As this magazine goes to press, vast numbers of Egyptians are demanding the resignation of their president for the second time since 2011. The Arab world’s most populous nation does need urgent change, but it doesn’t need another revolution.
President Mohamed Mursi’s tenure has been, in a word, disastrous. During his year in power, Mursi has failed not only to elaborate a plausible economic program but also to govern for all Egyptians. His only significant success came early in his presidency, when he outmaneuvered the military, sidelining the institution as a force in civilian politics. This important achievement could be undone if Mursi is ejected from power. Generals—as Pakistanis, Turks, and others will attest—can do more damage to democratic and economic progress than an incompetent civilian leader. They are also harder to remove.

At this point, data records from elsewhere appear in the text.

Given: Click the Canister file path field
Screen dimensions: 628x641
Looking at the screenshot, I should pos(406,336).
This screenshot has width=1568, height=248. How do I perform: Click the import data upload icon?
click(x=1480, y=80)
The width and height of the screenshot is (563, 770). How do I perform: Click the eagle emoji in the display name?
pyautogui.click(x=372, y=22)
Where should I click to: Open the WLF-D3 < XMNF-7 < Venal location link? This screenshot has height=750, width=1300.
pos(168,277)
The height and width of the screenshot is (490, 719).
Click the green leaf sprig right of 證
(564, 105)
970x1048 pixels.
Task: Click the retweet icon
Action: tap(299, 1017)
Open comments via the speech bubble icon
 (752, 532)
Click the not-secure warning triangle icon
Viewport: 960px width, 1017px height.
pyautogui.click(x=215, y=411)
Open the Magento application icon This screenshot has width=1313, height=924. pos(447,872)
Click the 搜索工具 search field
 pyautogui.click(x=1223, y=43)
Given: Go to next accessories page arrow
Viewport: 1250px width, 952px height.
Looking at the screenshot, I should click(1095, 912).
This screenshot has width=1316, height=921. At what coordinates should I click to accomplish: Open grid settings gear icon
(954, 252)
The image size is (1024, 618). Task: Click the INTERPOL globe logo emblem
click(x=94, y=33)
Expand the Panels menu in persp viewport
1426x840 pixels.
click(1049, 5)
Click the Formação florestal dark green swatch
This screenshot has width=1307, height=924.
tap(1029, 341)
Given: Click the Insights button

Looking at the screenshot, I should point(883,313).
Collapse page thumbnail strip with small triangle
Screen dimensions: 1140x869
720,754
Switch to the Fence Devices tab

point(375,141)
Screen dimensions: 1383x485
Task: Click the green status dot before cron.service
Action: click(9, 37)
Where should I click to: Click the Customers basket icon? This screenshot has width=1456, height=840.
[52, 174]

Any Egyptian president will face enormous challenges in trying to fix what is broken in the economy and leading a divided society. Islamists and their well-organized followers will feel angry and disenfranchised if Mursi is deposed. They would undoubtedly organize new protests and make new demands for the resignation of the next president. The precedent would be set.
So far Mursi has proposed dialogue, which is good but nowhere near enough. One way forward would be for the president to dismiss the Cabinet and offer to negotiate a new transitional government with ministers from the principal political parties. He should commit in advance to approving a prime minister who wouldn’t be an Islamist; he should also set a timetable for new parliamentary elections and establish a genuinely cross-party committee to amend the constitution.
The U.S. and other governments can help by restating the principle they supported in the 2011 revolution: the right to free and fair elections and the construction of effective democratic institutions. U.S. support should focus on principles of a free vote and a balanced constitutional order. That should be made especially clear to the military as it decides how and whether to intervene.
What counts now for Egypt above all else is speed in getting its economy on track. A $4.8 billion International Monetary Fund aid package can help unlock the domestic and foreign investment that Egypt needs to create jobs and reduce its crippling 13 percent unemployment rate, which was a focus of the protests two years ago.
A prerequisite for the aid, however, is ripping off the Band-Aid of subsidies that now consume too much of the government’s budget. Even with payments to reimburse the needy, this will be unpopular and may be impossible for Egypt’s government to carry out in the current climate. All the more reason for Mursi to reach out, form a genuine coalition government, and share responsibility for the pain.